• **About this exercise**:
I'd like the data beneath this line reproduced exactly, without any of its images.

(Saved data entries)
::::

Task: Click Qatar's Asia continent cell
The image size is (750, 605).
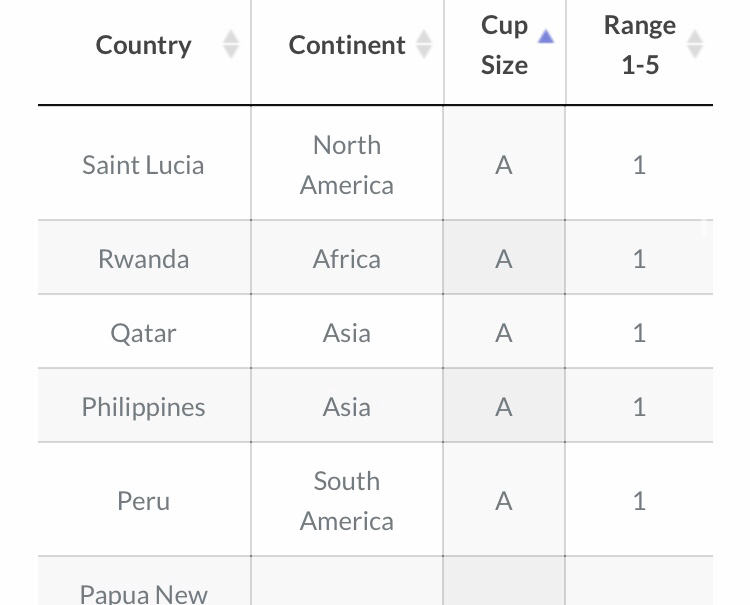Action: pos(347,331)
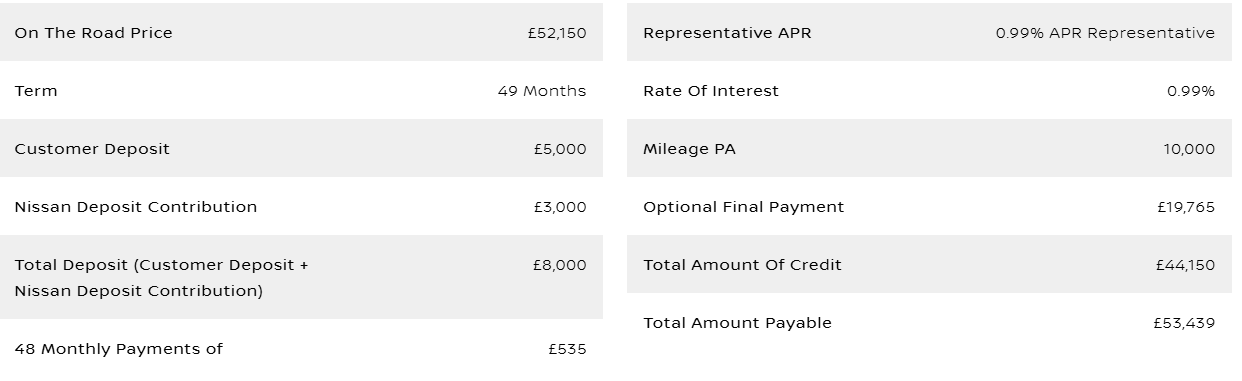Screen dimensions: 1242x381
Task: Click the Customer Deposit label
Action: click(92, 149)
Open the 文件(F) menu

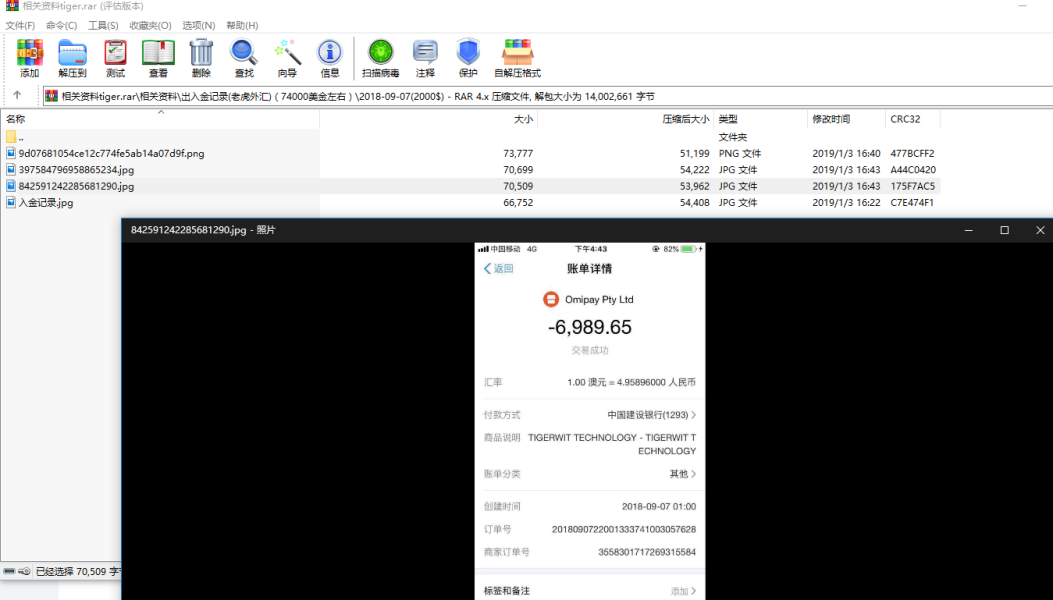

::::

• **Your response**:
Task: Click Qatar's Asia continent cell
The image size is (750, 605).
Action: pos(347,331)
Screen dimensions: 1242x381
Task: Click the Customer Deposit label
Action: click(92, 149)
Open the 文件(F) menu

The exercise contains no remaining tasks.